Task brief:
Would you return every entry below without a single difference?

Input material:

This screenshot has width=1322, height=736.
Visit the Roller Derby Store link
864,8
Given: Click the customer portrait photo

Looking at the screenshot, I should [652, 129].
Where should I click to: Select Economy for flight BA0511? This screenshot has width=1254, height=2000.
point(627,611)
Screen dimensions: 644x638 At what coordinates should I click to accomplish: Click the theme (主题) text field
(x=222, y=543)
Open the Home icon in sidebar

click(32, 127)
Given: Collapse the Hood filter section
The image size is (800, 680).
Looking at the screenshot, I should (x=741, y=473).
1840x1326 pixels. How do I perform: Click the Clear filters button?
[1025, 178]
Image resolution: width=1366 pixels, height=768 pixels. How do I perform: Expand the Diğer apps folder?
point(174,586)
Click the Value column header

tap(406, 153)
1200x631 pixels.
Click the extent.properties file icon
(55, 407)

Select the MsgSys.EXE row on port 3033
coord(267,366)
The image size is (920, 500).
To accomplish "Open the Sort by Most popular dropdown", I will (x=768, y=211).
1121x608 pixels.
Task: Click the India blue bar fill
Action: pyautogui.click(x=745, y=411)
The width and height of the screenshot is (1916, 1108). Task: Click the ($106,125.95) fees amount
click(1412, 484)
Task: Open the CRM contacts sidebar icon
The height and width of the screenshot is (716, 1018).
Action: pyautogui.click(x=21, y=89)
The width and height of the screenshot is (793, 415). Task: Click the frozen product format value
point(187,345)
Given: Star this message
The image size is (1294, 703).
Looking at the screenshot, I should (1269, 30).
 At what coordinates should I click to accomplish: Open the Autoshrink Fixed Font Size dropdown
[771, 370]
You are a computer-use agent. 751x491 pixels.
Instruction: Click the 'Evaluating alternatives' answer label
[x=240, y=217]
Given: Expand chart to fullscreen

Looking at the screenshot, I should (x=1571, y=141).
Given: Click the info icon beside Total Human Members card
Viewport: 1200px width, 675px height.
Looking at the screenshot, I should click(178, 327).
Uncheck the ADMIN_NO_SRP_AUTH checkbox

Task result:
This screenshot has width=1322, height=736.
Visit the Roller Derby Store link
864,8
Given: Click the customer portrait photo

Looking at the screenshot, I should [652, 129].
Where should I click to: Select Economy for flight BA0511? This screenshot has width=1254, height=2000.
point(627,611)
Screen dimensions: 644x638 At what coordinates should I click to accomplish: Click the theme (主题) text field
(x=222, y=543)
Open the Home icon in sidebar

click(32, 127)
Given: Collapse the Hood filter section
The image size is (800, 680).
Looking at the screenshot, I should (x=741, y=473).
1840x1326 pixels. How do I perform: Click the Clear filters button?
[1025, 178]
Image resolution: width=1366 pixels, height=768 pixels. How do I perform: Expand the Diğer apps folder?
point(174,586)
Click the Value column header

tap(406, 153)
1200x631 pixels.
Click the extent.properties file icon
(55, 407)

Select the MsgSys.EXE row on port 3033
coord(267,366)
The image size is (920, 500).
To accomplish "Open the Sort by Most popular dropdown", I will (x=768, y=211).
1121x608 pixels.
Task: Click the India blue bar fill
Action: pyautogui.click(x=745, y=411)
The width and height of the screenshot is (1916, 1108). Task: Click the ($106,125.95) fees amount
click(1412, 484)
Task: Open the CRM contacts sidebar icon
The height and width of the screenshot is (716, 1018).
Action: pyautogui.click(x=21, y=89)
The width and height of the screenshot is (793, 415). Task: Click the frozen product format value
point(187,345)
Given: Star this message
The image size is (1294, 703).
Looking at the screenshot, I should (1269, 30).
 At what coordinates should I click to accomplish: Open the Autoshrink Fixed Font Size dropdown
[771, 370]
You are a computer-use agent. 751x491 pixels.
Instruction: Click the 'Evaluating alternatives' answer label
[x=240, y=217]
Given: Expand chart to fullscreen

Looking at the screenshot, I should (x=1571, y=141).
Given: Click the info icon beside Total Human Members card
Viewport: 1200px width, 675px height.
Looking at the screenshot, I should click(178, 327).
Uncheck the ADMIN_NO_SRP_AUTH checkbox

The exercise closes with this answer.